Отец и не сомневался, но в противоположном смысле.
— Не верю, что его арестовали просто так, за какие-то фразы. Было что-то еще… Было! Но Юдифь оскорбили без всякого повода. Выставили на смех — этого я не прощу. И ничего не боюсь!
— Знаю, что не боишься. Но и это скрывай. Тем более, что ты им веришь, а мне и Буслаеву — нет. Пусть не веришь, а я скажу: они полагаются только на силу страха. Не перед недругами, а перед своими, перед системой. Не какого-нибудь там заурядного страха, а сатанинского. Страха, при котором никто — за исключением одного! — не смеет ощущать себя в безопасности: ни ребенок, ни старик, ни Герой. Ты мне не веришь… Но все же пойми и запомни это.
Золотая Геройская Звезда завершала плакатность отцовской внешности. Политическая ортодоксальность, такая же непробиваемая, как и его мускулы, вполне соответствовала внешнему виду. Все в отце было органично… для него самого. Ничто не противоречило образу патриота и гражданина. Только вот упрямо грассировал.
— Приходит еврей устраиваться диктором на радио, — рассказал по этому поводу Анекдот. — Букву «Р» не выговаривает, акцент местечковый. «К сожалению, не подходите», — сообщают ему. «И тут антисемитизм?!» — восклицает еврей.
Отец ничего подобного воскликнуть не мог: он был уверен, что антисемитизм, как и все плохое, в Советском Союзе отсутствует. На этот счет у него не было комплексов.
Но одним душевным недугом отец все же страдал. Он мученически любил маму. И втайне мечтал, чтоб она, оставаясь такой же красивой, какой была, и такой же покорно женственной, в присутствии мужчин волшебным образом становилась бы невидимкой и ее очарование было бы видно ему одному. Благодаря молитвенно иудейской маминой красоте и отцовской рязанской внешности, наше семейство выглядело вполне интернациональным.
Отец измучивал себя ревностью, хотя для нее, как его уверял Анекдот, не было никаких причин. Уверять-то он уверял, но не вполне убедительно. Будто и сам испытывал некоторые опасения.
— Если женщина очаровательна, не думай, что ты первый это заметил, — сказал он отцу.
Зачем? Невидимкой мама, вопреки желанию отца, не становилась. Это было для его ревности «суровой действительностью».

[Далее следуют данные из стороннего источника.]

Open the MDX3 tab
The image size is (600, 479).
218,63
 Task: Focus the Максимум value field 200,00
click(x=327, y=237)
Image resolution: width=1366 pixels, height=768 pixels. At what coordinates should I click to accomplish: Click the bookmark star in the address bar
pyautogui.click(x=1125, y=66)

Краска не касалась маминых губ, щек и ресниц. А ее волосы не пользовались услугами парикмахеров-мастеров. Все это придавало маминому лицу иконописную первозданность, а отцовской ревности — дополнительную необоснованность.

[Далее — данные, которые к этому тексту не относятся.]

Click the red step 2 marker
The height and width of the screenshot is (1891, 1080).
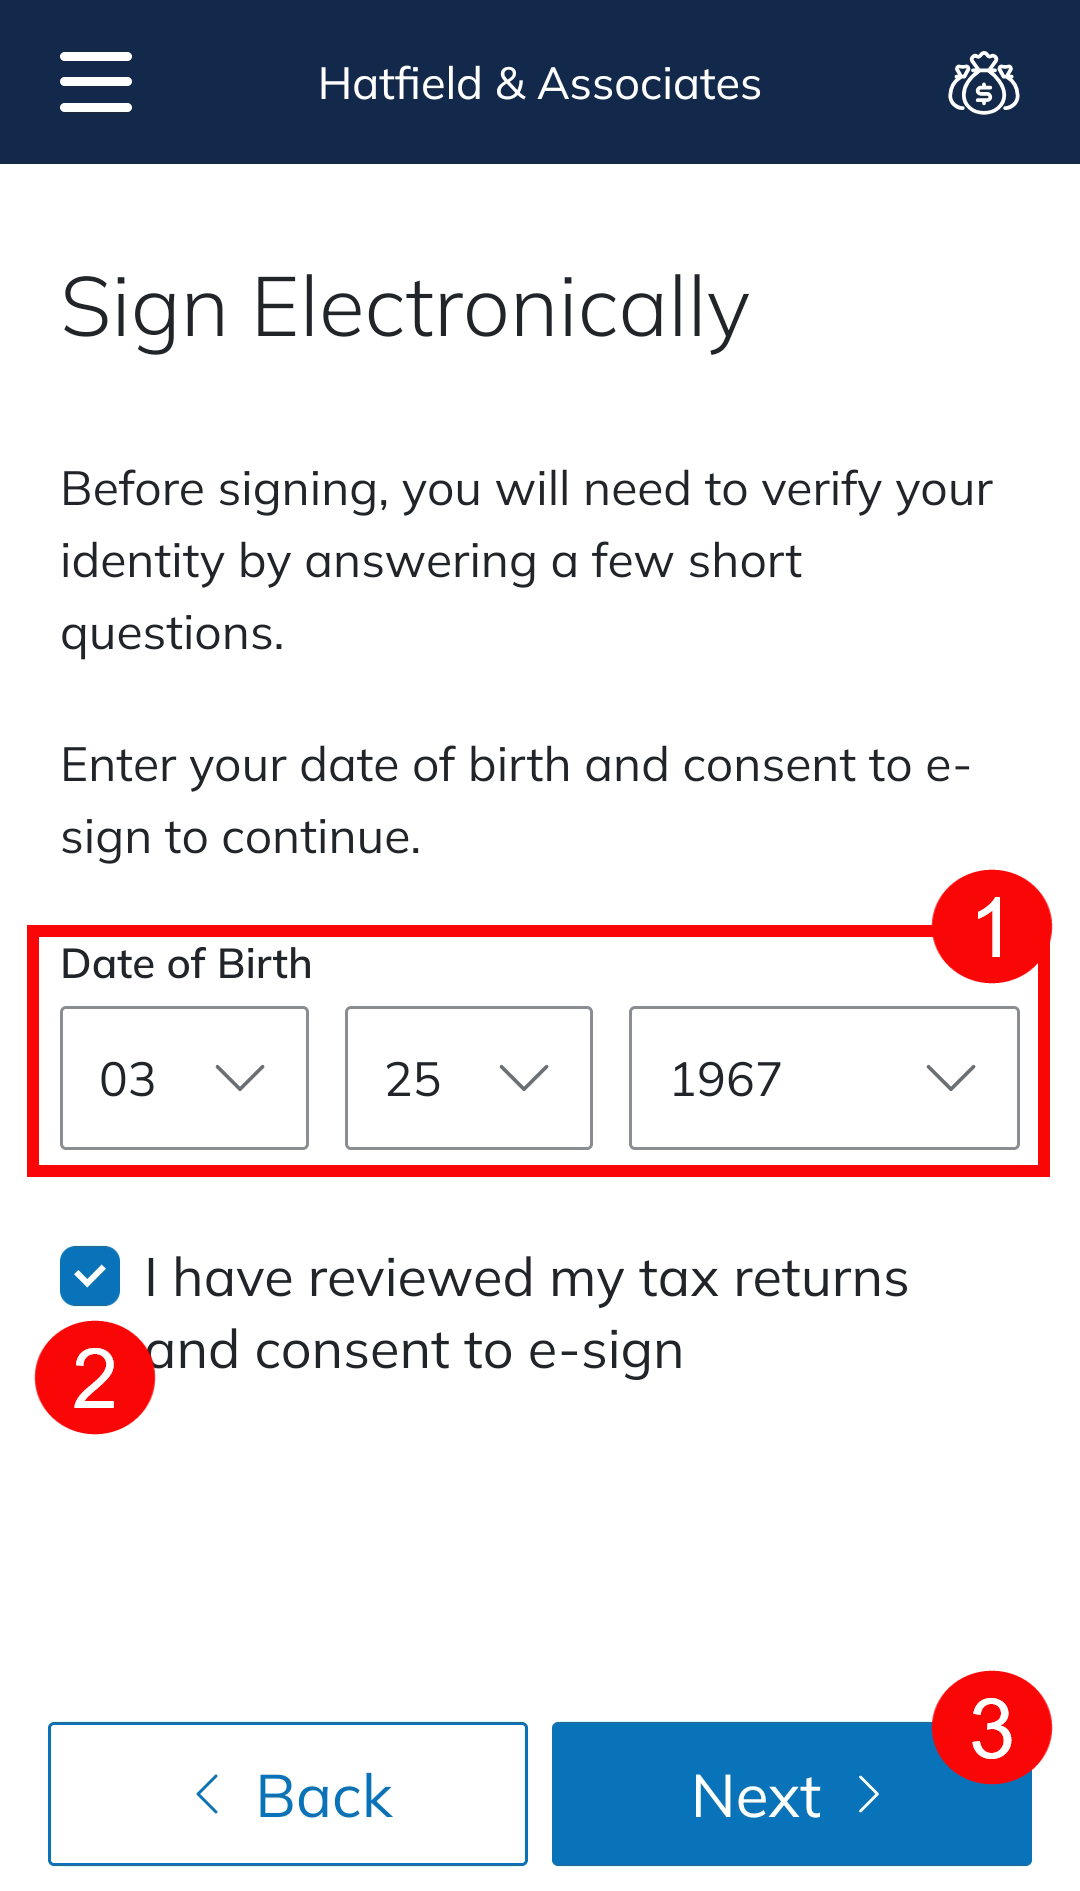(x=95, y=1378)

Фронтовую готовность к отпору могло вызывать лишь то, что мужчины — по-моему, все встречавшиеся на мамином, по-женски победоносном, пути — видели в ней не приятельницу, не папину жену и не нашу маму, а раньше всего и «позже всего» — женщину. Мужчины не скрывали этого из-за невозможности скрыть. Иные — особо самоуверенные — принимали внешнюю мамину робость за доступность, но вскоре ушибались, наталкиваясь на свое заблуждение.